- [Reading passage]:
↓

THE PEOPLE OF THE STATE OF ILLINOIS, Plaintiff-Appellee, v. THOMAS J. ATCHISON, Defendant-Appellant.


This Order was filed under Supreme Court Rule 23 and is not precedent except in the limited circumstances allowed under Rule 23(e)(1).

Appeal from the Circuit Court of De Witt County No. 20CF66 Honorable Karle E. Koritz, Judge Presiding.

JUSTICE LANNERD delivered the judgment of the court. Justices Harris and Steigmann concurred in the judgment.

ORDER

LANNERD JUSTICE

¶ 1 Held: The appellate court granted the Office of the State Appellate Defender's motion to withdraw as counsel and affirmed the trial court's judgment.

¶ 2 In March 2021, defendant, Thomas Atchison, was convicted of aggravated fleeing or attempting to elude a peace officer (aggravated fleeing) (625 ILCS 5/11-204.1(a)(1) (West 2020)) and speeding more than 35 miles per hour over the speed limit (speeding) (625 ILCS 5/11-601.5(b) (West 2020)). The trial court sentenced defendant to 4 years' imprisonment on the aggravated fleeing conviction, to run concurrently with a sentence of 364 days in jail on the speeding conviction. Defendant timely appealed and the Office of the State Appellate Defender (OSAD) was appointed to represent him. Pursuant to Anders v. California, 386 U.S. 738 (1967), OSAD moves to withdraw its representation of defendant, contending "any request for review in this case would be without merit." We agree and grant OSAD's motion to withdraw and affirm the court's judgment.

¶ 3 I. BACKGROUND

¶ 4 Defendant was arrested and charged in De Witt County with unlawful possession of a converted vehicle (625 ILCS 5/4-103(a)(1) (West 2020)); aggravated fleeing (625 ILCS 5/11-204.1(a)(1) (West 2020)); speeding (625 ILCS 5/11-601.5(b) (West 2020)); and driving while license revoked (625 ILCS 5/6-303(a) (West 2020)). Following a bench trial, defendant was convicted of aggravated fleeing and speeding but acquitted of unlawful possession of a converted vehicle and driving while license revoked. As defendant was acquitted on those two charges, we include only those facts necessary to address the issues raised in OSAD's brief.

↑

(Word and element pointing entries)
↓

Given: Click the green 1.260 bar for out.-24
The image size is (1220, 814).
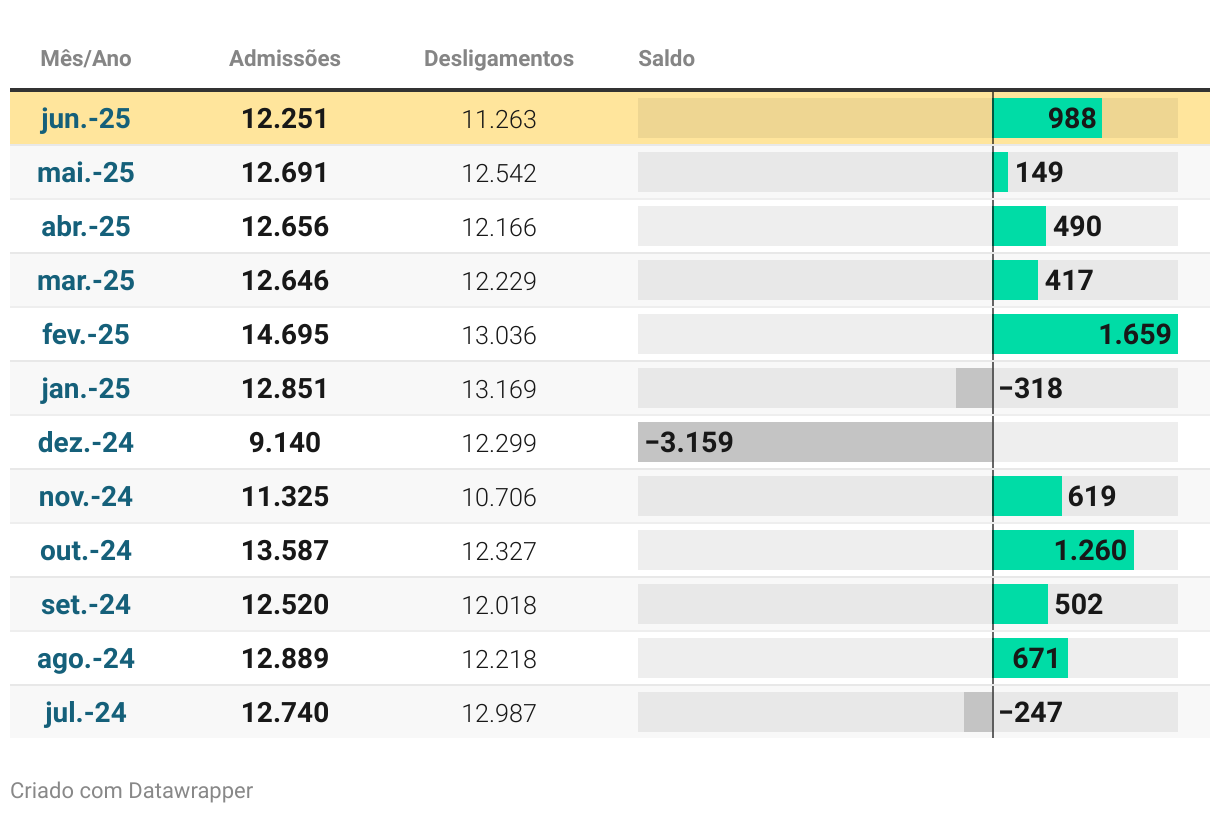Looking at the screenshot, I should pyautogui.click(x=1063, y=550).
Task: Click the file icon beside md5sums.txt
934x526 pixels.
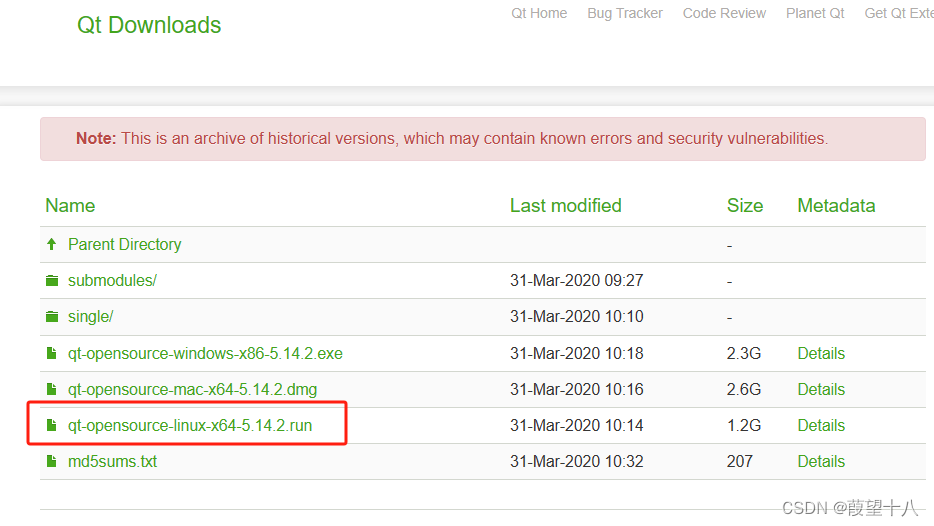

↑

- [The tasks]:
a) Copy out the court order word for word, from "This Order was" up to and including "trial court's judgment.".
b) In the court order, what sentence did the trial court impose on the aggravated fleeing conviction?
c) Say whether each statement agrees with the court order, answering yes or no and quoting the words that decide it: (i) The defendant's case was decided in a bench trial. (ii) The defendant was convicted of driving while license revoked. (iii) The appeal came from the Circuit Court of Cook County.
None of these lines is needed.

- [Results for the exercise]:
a)
This Order was filed under Supreme Court Rule 23 and is not precedent except in the limited circumstances allowed under Rule 23(e)(1).

Appeal from the Circuit Court of De Witt County No. 20CF66 Honorable Karle E. Koritz, Judge Presiding.

JUSTICE LANNERD delivered the judgment of the court. Justices Harris and Steigmann concurred in the judgment.

ORDER

LANNERD JUSTICE

¶ 1 Held: The appellate court granted the Office of the State Appellate Defender's motion to withdraw as counsel and affirmed the trial court's judgment.

b) 4 years' imprisonment.

c)
(i) Yes: "Following a bench trial, defendant was convicted of aggravated fleeing and speeding"
(ii) No: "acquitted of unlawful possession of a converted vehicle and driving while license revoked"
(iii) No: "Appeal from the Circuit Court of De Witt County"